MeanGenomeCoverageEstimator
add_contig-MeanGenomeCoverageEstimator
  • 考虑 mean 方法:
    fn add_contig(
        &mut self,
        ups_and_downs: &[i32],
        num_mapped_reads_in_contig: u64,
        total_mismatches_in_contig: u64,
    ) {
        match self {
            CoverageEstimator::MeanGenomeCoverageEstimator {
                ref mut total_count,
                ref mut total_bases,
                ref mut num_covered_bases,
                ref mut num_mapped_reads,
                ref mut total_mismatches,
                contig_end_exclusion,
                ..
            } => {
                *num_mapped_reads += num_mapped_reads_in_contig;
                *total_mismatches += total_mismatches_in_contig;
                let len = ups_and_downs.len();
                match *contig_end_exclusion * 2 < len as u64 {
                    true => *total_bases += len as u64 - 2 * *contig_end_exclusion,
                    false => {
                        debug!("Contig too short - less than twice the contig-end-exclusion");
                        return; //contig is all ends, too short
                    }
                }
                let mut cumulative_sum: i32 = 0;
                let start_from = *contig_end_exclusion as usize;
                let end_at = len - *contig_end_exclusion as usize - 1;
                for (i, current) in ups_and_downs.iter().enumerate() {
                    cumulative_sum += current;
                    if i >= start_from && i <= end_at {
                        if cumulative_sum > 0 {
                            *num_covered_bases += 1
                        }
                        *total_count += cumulative_sum as u64;
                    }
                }
    
    • ups_and_downs 的信息, 更新 estimator:
    • 最终对应于每条 contigMeanGenomeCoverageEstimator 的信息如下:
      • total_count: u64: 全部能 mapped 到这条 contig 上的 reads 的匹配区域的总碱基数 (modified by contig_end_exclusion)
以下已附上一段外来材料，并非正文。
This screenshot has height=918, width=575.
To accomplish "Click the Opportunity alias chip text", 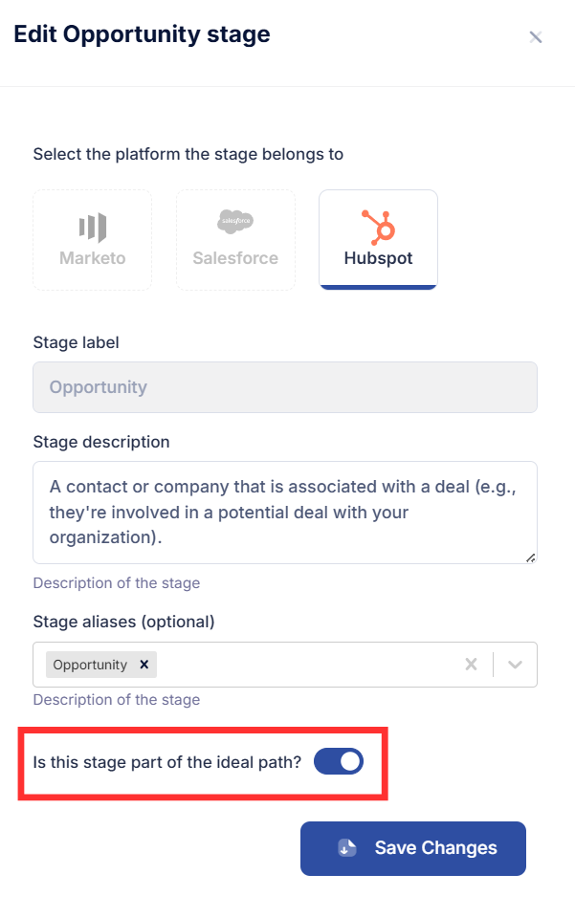I will pyautogui.click(x=90, y=665).
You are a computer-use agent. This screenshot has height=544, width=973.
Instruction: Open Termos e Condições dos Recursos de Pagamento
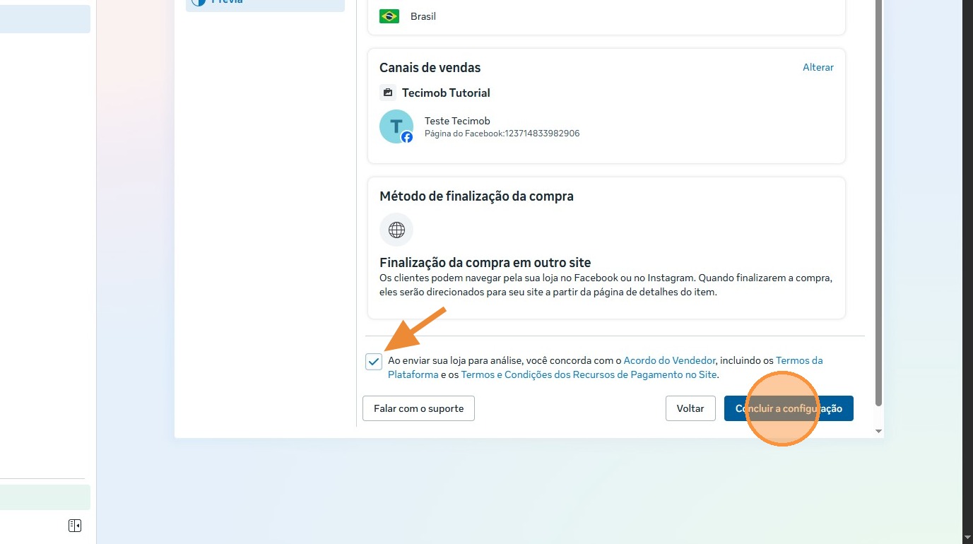589,374
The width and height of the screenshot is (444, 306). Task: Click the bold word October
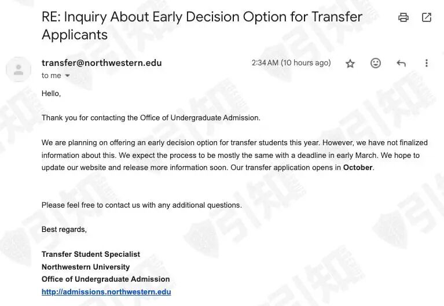pos(358,168)
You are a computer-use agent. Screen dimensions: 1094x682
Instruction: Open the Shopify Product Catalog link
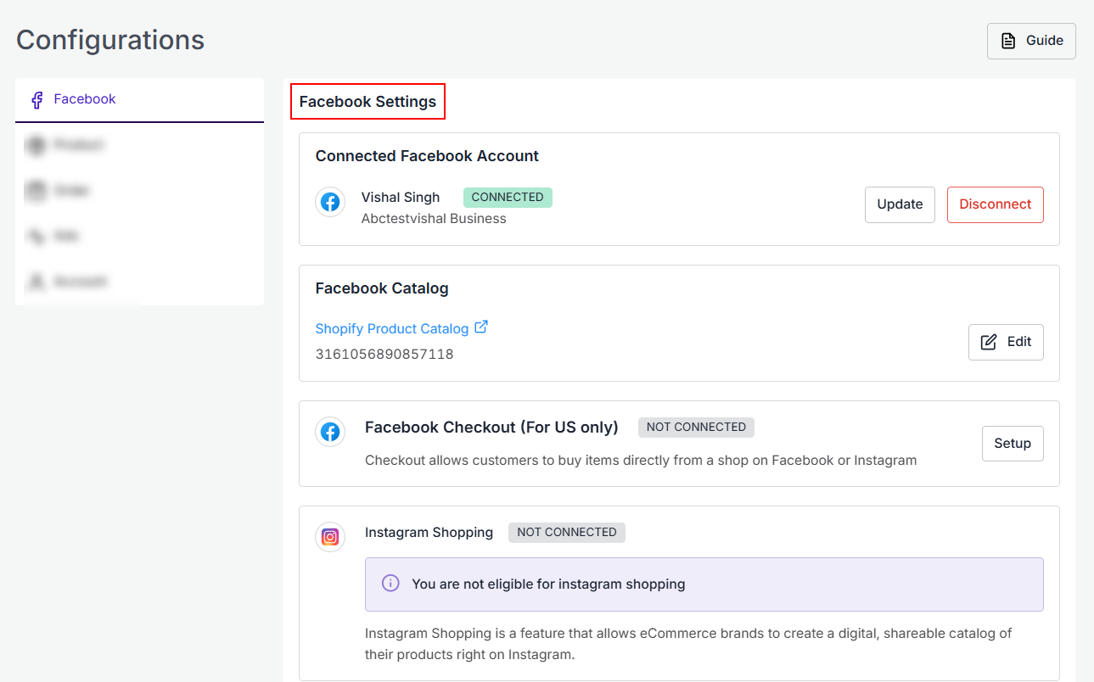coord(391,328)
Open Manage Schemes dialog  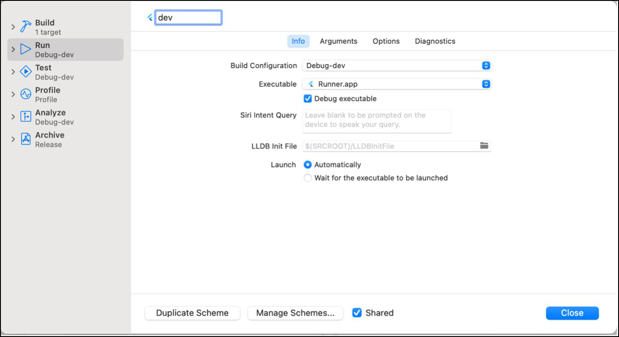pyautogui.click(x=295, y=313)

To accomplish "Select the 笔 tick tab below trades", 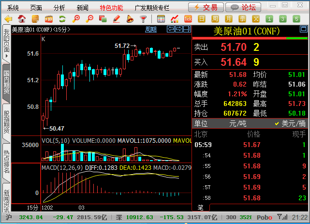I will [200, 208].
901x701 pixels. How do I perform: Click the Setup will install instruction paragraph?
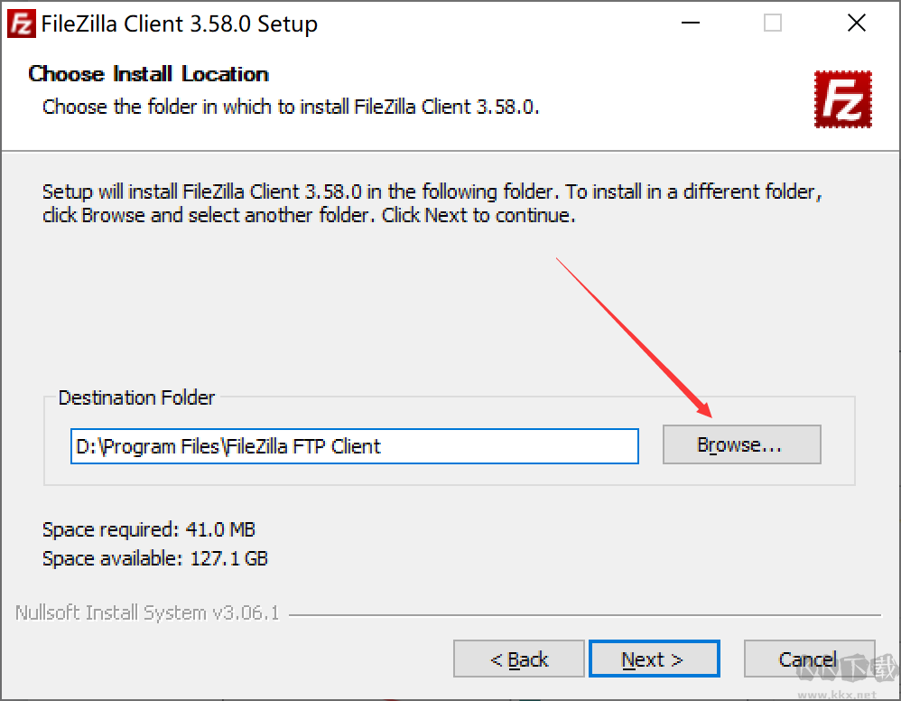[x=432, y=203]
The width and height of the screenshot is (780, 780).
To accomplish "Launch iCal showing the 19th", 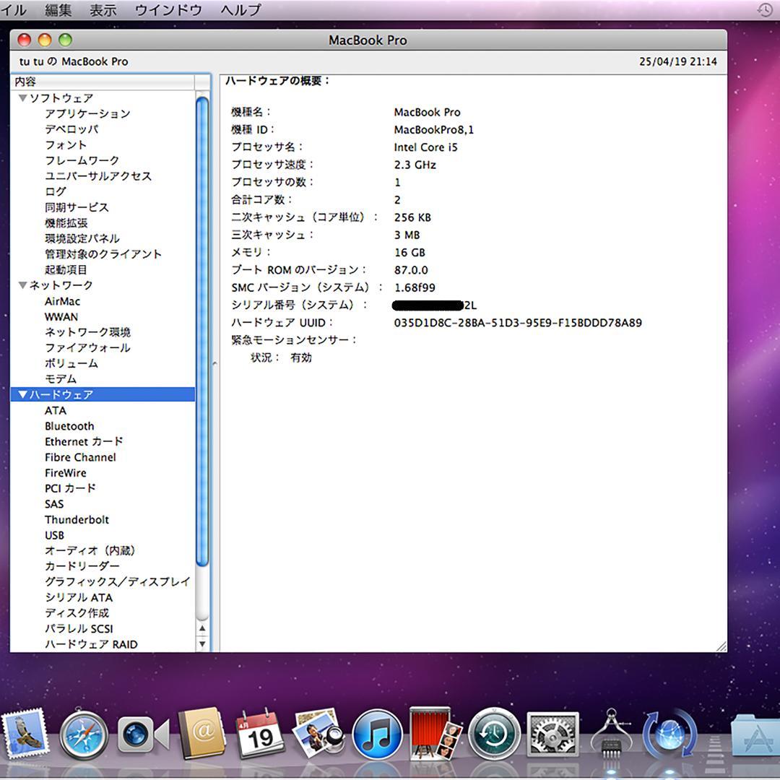I will (260, 737).
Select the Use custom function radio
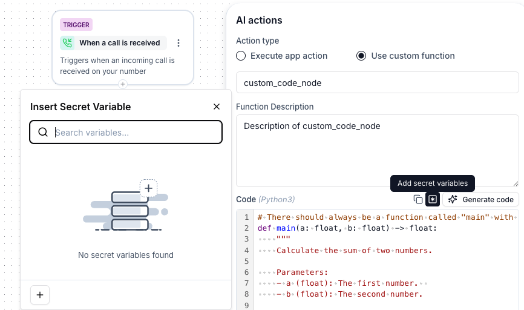 click(361, 56)
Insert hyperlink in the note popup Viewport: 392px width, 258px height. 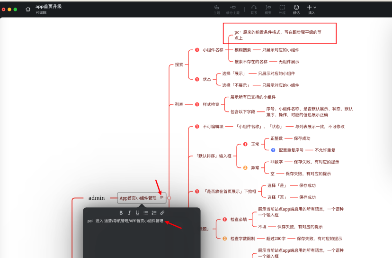tap(162, 213)
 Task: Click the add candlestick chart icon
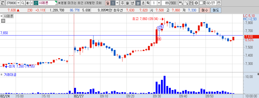181,3
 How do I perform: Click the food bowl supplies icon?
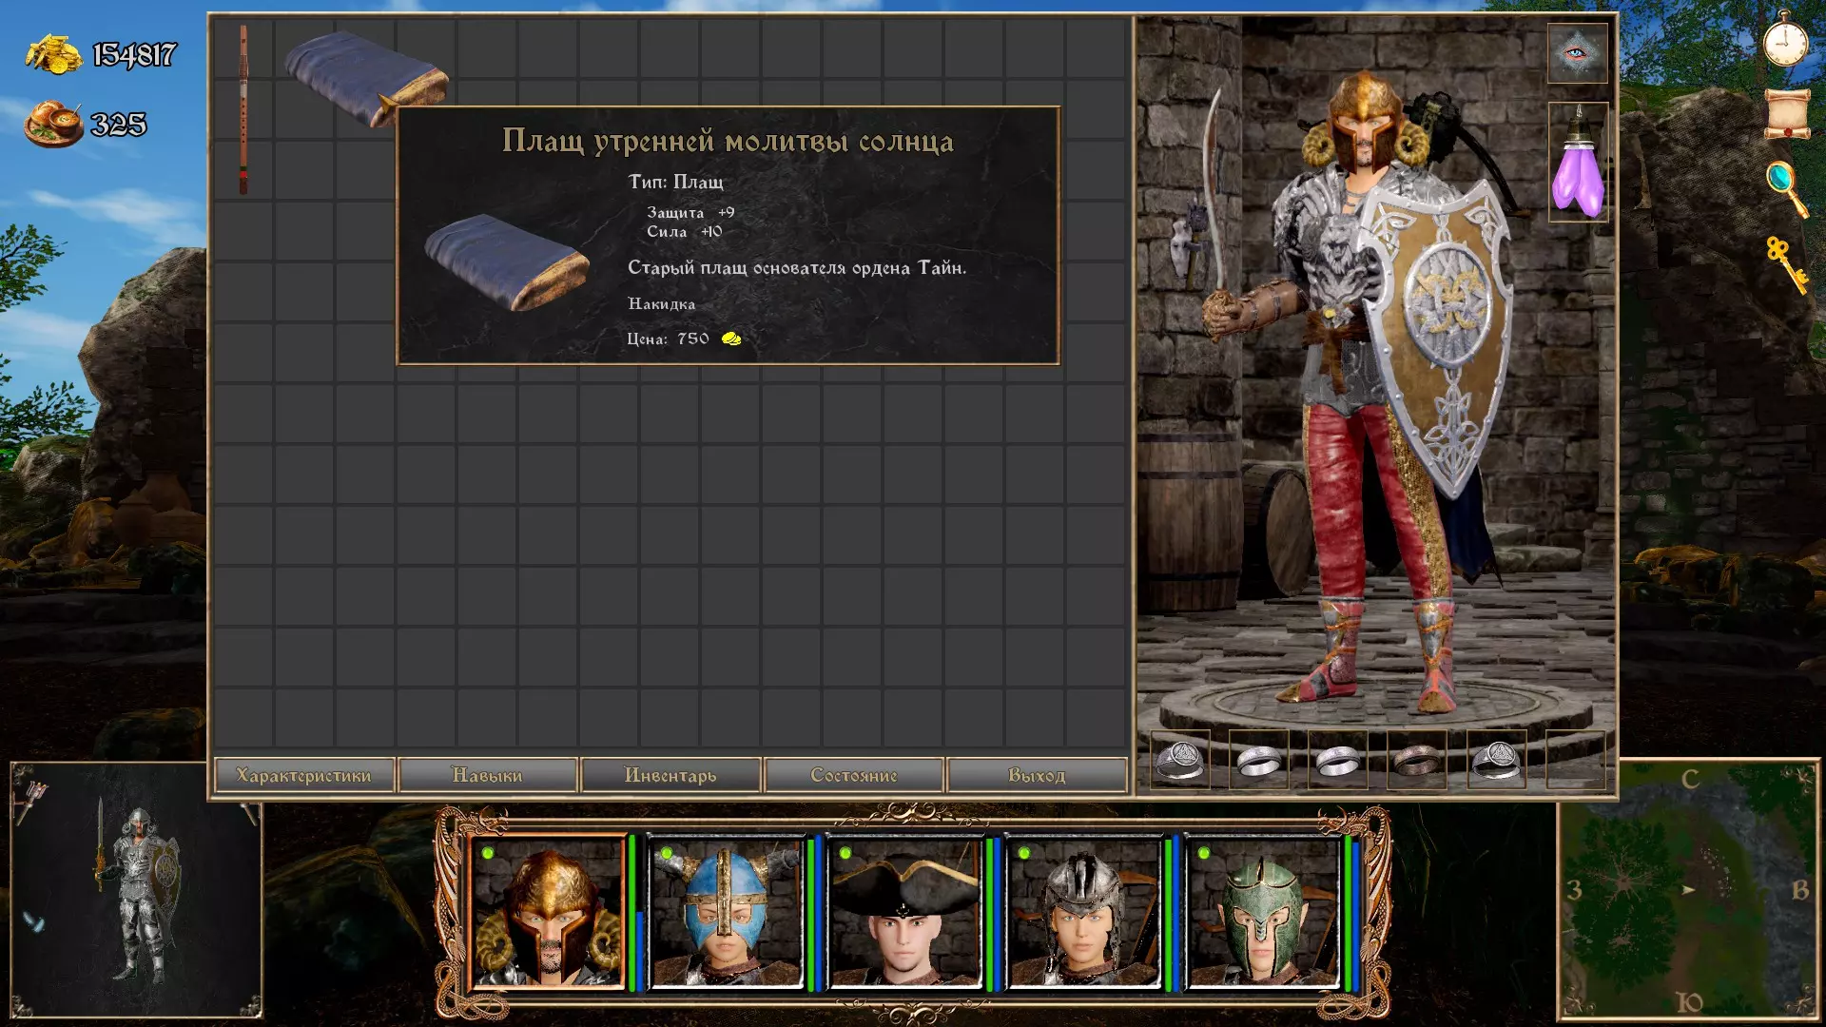(x=53, y=125)
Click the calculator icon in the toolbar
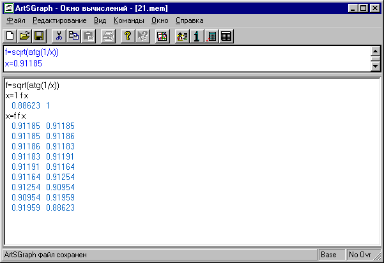 (211, 36)
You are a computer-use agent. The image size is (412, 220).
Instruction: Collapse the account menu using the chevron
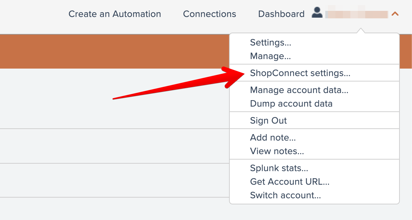coord(395,14)
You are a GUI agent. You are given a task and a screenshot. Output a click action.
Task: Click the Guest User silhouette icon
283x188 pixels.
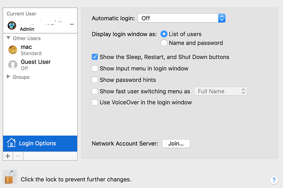point(13,65)
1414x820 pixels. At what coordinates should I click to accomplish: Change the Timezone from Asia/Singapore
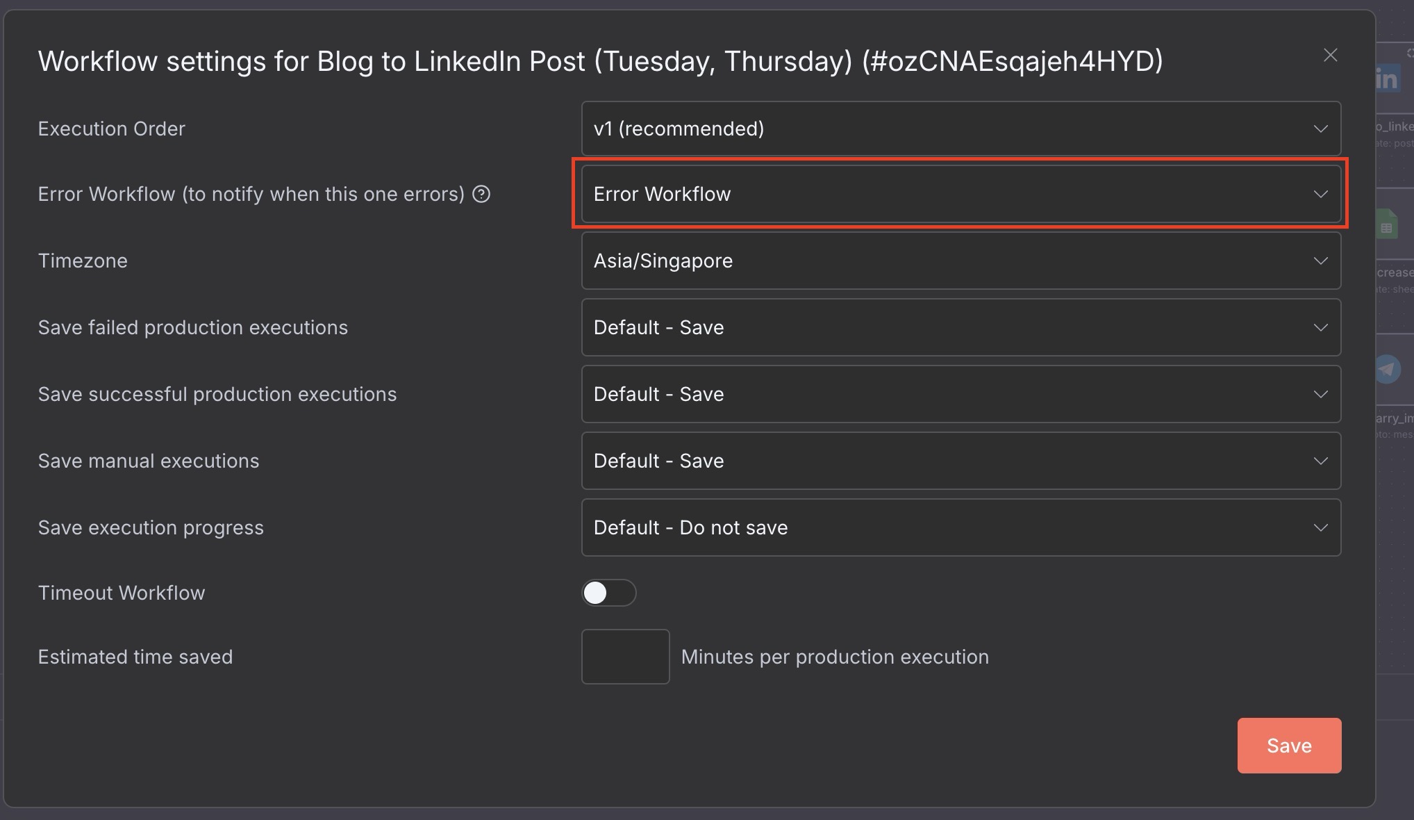point(960,261)
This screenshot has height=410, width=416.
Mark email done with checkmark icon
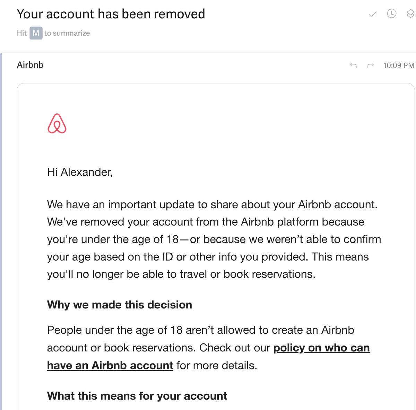point(373,14)
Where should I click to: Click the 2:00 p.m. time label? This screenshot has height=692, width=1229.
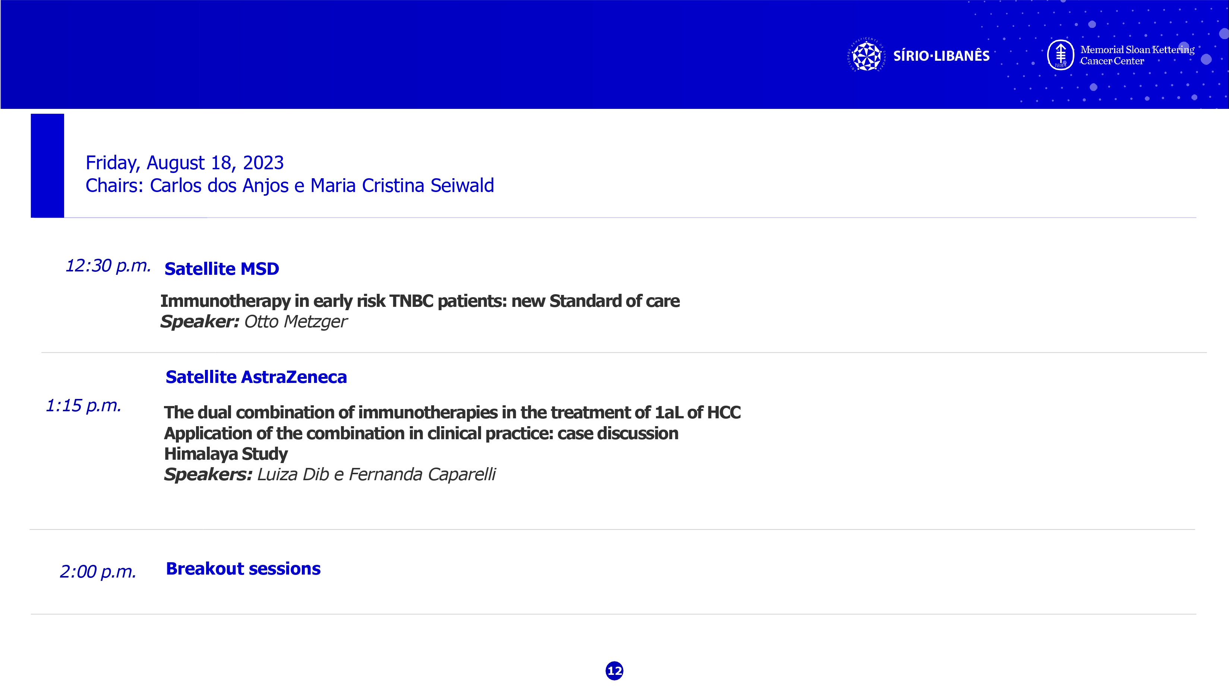(x=98, y=571)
      • total_bases: u64: 作为模板的 contig 的总长度 (modified by contig_end_exclusion)
      • num_covered_bases: u64: 作为模板的 contig 上, 有 reads 覆盖的总长度 (modified by contig_end_exclusion)
      • num_mapped_reads: u64: 匹配且是首选匹配到这条 contig 上的 reads 的数量
      • total_mismatches: u64
      • min_fraction_covered_bases: f32
      • contig_end_exclusion: u64: 默认 75, 可能是考虑到 contig 末端匹配的可靠性相对较低
      • exclude_mismatches: bool
calculate_coverage-MeanGenomeCoverageEstimator
  • 考虑 mean 方法:
    fn calculate_coverage(&mut self, unobserved_contig_lengths: &[u64]) -> f32 {
        match self {
            CoverageEstimator::MeanGenomeCoverageEstimator {
                total_count,
                total_bases,
                num_covered_bases,
                num_mapped_reads: _,
                total_mismatches,
                contig_end_exclusion,
                min_fraction_covered_bases,
                exclude_mismatches,
            } => {
                let final_total_bases = *total_bases
                // + 0
                    + CoverageEstimator::calculate_unobserved_bases(
                        unobserved_contig_lengths,
                        *contig_end_exclusion,
                    );
                debug!(
                    "Calculating coverage with unobserved {:?}, \
                        total bases {}, num_covered_bases {}, total_count {}, \
                        total_mismatches {}, final_total_bases {}",
                    unobserved_contig_lengths,
                    total_bases,
                    num_covered_bases,
                    total_count,
                    total_mismatches,
                    final_total_bases,
                );
                if final_total_bases == 0
                    || (*num_covered_bases as f32 / final_total_bases as f32)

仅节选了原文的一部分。